### EXTRACTED TEXT
----

Fuck the biological norm!

Vector illustration of female hand showing rude Fuck you gesture.

Breastfeeding is the biological norm.

So right-handedness.

So is heterosexuality.

So is continuing unwanted pregnancy.

Why do lactivists give moral authority to nature when it comes to breastfeeding but deny that same moral authority when handedness, sexuality and unwanted pregnancy are involved?

[pullquote align=”right” cite=”” link=”” color=”” class=”” size=””]Why do lactivists pathologize women who don’t breastfeed, but not women who are left-handed, gay, or those who have had abortions?[/pullquote]

Why do they pathologize women who don’t breastfeed, encouraging moral condemnation, but would never pathologize women who are left-handed, gay, or those who have had or seek abortions?

Philosophy professor Alison Suen confronts some of these issues in her new paper The Construction of a Consumable Body in Feminist Philosophy Quarterly.

----

### INPUT DATA
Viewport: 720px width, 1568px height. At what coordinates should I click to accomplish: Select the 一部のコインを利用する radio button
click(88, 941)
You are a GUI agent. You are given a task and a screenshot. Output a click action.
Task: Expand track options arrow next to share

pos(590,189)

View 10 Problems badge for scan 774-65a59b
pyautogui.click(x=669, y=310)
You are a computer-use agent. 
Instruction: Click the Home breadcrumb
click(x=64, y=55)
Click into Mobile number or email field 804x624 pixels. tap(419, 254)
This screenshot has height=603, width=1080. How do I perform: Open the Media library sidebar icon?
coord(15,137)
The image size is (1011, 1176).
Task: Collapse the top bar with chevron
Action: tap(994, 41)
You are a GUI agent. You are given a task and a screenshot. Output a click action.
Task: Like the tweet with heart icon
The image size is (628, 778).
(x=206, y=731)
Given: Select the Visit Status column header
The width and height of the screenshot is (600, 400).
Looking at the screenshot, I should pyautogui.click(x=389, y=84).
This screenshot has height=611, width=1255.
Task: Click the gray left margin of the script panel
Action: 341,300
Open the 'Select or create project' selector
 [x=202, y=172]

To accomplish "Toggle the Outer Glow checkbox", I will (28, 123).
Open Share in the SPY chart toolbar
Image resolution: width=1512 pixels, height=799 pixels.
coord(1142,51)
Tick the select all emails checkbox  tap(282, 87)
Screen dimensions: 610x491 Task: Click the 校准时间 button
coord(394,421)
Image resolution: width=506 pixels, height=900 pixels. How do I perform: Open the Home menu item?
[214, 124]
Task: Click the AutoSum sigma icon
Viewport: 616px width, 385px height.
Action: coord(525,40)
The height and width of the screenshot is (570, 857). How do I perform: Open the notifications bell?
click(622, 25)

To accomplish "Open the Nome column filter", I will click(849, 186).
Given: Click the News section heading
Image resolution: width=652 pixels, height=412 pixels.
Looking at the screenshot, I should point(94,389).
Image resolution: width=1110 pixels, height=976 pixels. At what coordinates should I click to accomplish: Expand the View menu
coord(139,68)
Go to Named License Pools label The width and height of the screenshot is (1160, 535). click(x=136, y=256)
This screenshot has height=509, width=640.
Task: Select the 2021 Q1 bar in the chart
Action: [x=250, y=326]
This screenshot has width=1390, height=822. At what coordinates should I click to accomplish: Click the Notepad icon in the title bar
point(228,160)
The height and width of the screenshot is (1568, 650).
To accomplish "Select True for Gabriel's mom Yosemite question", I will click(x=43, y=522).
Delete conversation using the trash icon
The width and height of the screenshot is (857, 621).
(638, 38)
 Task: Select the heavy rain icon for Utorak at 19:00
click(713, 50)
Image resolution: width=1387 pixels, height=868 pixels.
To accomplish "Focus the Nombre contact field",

----

### WHAT THIS EXERCISE ASKS
1: Answer these from the post on the biological norm:
(a) What is Alison Suen's profession?
(b) In which publication does her new paper appear?
(c) Which women does the post say lactivists would never pathologize?
2: List every trait or practice that the post on the biological norm presents as the biological norm.

### RESPONSES BY TASK
1:
(a) She is a philosophy professor.
(b) Feminist Philosophy Quarterly.
(c) Women who are left-handed, gay, or who have had or seek abortions.

2: Breastfeeding, right-handedness, heterosexuality, continuing unwanted pregnancy